Collected data entries
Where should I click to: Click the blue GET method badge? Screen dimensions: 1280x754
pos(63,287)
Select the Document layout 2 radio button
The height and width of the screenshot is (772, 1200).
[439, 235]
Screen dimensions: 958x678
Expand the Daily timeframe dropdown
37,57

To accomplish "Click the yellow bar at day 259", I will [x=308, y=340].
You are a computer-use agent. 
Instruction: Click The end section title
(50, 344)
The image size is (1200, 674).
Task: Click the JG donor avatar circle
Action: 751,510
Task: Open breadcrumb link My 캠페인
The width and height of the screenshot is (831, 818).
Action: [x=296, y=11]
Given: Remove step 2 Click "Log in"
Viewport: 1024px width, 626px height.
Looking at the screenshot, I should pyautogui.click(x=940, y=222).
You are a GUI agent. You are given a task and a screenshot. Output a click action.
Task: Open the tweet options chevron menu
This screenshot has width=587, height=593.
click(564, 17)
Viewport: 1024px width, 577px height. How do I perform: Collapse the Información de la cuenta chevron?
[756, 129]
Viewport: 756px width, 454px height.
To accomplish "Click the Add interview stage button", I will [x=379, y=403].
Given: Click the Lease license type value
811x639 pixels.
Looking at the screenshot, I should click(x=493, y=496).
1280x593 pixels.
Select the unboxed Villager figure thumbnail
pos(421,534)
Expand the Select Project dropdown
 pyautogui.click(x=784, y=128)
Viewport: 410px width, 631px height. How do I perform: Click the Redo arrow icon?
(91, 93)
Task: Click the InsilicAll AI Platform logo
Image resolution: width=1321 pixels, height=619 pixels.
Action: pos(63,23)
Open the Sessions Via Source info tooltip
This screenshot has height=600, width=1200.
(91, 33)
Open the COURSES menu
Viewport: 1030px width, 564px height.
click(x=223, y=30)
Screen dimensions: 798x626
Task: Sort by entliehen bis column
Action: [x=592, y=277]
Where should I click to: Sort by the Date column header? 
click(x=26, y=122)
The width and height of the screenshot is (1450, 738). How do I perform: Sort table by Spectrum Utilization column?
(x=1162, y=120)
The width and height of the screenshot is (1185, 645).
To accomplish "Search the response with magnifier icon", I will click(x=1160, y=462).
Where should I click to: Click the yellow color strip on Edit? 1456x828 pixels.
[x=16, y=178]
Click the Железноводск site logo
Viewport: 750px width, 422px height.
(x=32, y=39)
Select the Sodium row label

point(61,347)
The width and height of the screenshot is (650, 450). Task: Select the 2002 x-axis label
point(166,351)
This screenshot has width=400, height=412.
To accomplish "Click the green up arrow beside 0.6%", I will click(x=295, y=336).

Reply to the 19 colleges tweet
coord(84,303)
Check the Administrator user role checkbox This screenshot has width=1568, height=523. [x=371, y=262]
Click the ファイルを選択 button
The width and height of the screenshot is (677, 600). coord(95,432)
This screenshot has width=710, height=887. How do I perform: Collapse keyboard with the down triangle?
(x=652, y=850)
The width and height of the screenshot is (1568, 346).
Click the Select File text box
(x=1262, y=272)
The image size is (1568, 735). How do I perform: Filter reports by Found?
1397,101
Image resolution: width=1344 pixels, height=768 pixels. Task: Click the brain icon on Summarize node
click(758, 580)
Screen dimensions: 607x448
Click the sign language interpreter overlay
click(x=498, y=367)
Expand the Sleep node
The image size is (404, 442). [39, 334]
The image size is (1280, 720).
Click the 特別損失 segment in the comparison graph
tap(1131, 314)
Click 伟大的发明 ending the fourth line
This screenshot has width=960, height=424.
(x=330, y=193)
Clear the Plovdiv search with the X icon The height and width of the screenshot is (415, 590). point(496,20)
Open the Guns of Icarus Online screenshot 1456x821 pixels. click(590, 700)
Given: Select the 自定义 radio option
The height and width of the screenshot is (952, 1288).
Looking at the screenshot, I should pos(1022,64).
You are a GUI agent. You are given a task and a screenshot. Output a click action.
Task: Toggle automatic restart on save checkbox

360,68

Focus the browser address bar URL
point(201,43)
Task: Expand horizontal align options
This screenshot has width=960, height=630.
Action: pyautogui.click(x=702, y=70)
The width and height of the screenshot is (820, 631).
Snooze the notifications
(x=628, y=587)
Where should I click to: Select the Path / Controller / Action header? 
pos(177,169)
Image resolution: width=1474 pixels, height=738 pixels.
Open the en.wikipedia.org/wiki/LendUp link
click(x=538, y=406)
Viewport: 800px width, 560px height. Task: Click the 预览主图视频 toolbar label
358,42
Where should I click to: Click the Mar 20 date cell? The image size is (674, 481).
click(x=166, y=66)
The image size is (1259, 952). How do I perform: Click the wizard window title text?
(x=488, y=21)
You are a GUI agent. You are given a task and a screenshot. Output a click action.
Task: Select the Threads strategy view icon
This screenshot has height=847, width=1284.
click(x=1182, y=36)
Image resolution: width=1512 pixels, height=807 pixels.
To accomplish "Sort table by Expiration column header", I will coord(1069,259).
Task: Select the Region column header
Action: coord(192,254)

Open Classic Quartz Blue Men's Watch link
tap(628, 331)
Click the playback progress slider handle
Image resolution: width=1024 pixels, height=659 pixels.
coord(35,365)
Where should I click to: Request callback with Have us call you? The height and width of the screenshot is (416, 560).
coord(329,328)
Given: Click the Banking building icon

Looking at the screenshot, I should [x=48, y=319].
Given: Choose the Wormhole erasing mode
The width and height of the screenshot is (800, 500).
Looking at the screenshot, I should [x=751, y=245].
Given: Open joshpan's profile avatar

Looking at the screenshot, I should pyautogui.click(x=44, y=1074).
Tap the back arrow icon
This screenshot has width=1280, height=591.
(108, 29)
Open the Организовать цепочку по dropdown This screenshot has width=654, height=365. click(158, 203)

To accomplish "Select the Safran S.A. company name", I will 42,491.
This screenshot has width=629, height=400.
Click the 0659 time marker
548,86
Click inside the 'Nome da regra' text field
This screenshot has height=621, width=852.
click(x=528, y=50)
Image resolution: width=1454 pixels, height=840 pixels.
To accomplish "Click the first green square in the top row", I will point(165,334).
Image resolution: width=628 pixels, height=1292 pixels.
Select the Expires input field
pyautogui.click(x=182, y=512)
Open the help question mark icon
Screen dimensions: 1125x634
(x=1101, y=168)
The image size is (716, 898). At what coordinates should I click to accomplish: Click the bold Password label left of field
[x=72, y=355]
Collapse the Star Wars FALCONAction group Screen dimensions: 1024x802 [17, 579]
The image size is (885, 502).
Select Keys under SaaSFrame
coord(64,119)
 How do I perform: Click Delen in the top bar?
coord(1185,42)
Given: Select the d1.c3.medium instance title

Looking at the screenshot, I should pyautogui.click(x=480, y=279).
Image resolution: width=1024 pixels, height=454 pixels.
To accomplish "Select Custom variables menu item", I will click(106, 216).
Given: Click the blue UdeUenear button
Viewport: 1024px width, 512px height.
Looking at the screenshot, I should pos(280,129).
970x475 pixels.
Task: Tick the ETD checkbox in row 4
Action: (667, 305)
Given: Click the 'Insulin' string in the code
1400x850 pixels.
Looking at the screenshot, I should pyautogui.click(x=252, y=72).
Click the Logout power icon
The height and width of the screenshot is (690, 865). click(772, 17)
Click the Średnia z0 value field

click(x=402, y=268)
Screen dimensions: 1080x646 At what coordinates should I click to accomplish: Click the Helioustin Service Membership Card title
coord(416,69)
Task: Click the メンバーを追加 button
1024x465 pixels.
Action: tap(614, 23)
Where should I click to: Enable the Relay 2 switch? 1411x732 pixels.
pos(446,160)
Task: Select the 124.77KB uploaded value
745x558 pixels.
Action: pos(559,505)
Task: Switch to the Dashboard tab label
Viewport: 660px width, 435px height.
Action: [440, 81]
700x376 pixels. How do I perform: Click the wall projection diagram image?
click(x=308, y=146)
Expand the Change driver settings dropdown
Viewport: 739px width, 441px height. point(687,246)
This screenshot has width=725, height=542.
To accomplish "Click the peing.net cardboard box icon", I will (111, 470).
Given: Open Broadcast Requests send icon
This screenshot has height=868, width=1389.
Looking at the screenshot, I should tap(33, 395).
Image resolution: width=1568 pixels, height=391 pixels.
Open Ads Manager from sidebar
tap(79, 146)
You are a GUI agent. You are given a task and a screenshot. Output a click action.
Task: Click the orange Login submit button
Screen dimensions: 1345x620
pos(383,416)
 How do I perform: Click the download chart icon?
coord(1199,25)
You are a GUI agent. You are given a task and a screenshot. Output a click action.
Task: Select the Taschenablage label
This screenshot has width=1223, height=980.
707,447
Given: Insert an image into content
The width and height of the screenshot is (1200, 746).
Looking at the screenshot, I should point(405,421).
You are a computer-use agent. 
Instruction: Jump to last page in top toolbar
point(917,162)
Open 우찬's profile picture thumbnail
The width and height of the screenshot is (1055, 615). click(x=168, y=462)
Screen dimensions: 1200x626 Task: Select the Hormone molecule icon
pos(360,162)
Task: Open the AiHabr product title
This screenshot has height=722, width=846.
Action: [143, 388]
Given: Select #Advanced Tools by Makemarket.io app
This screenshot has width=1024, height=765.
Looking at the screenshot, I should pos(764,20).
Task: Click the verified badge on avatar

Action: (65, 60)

_Task_: When copying the data above, please keep exactly the lines from its first line through the line with "Task: Open the tweet options chevron menu", both ends included, and drop the rest.

_Answer space_:
Where should I click to: Click the blue GET method badge? Screen dimensions: 1280x754
pos(63,287)
Select the Document layout 2 radio button
The height and width of the screenshot is (772, 1200).
[439, 235]
Screen dimensions: 958x678
Expand the Daily timeframe dropdown
37,57

To accomplish "Click the yellow bar at day 259", I will [x=308, y=340].
You are a computer-use agent. 
Instruction: Click The end section title
(50, 344)
The image size is (1200, 674).
Task: Click the JG donor avatar circle
Action: 751,510
Task: Open breadcrumb link My 캠페인
The width and height of the screenshot is (831, 818).
Action: [x=296, y=11]
Given: Remove step 2 Click "Log in"
Viewport: 1024px width, 626px height.
Looking at the screenshot, I should pyautogui.click(x=940, y=222).
You are a GUI agent. You are given a task and a screenshot. Output a click action.
Task: Open the tweet options chevron menu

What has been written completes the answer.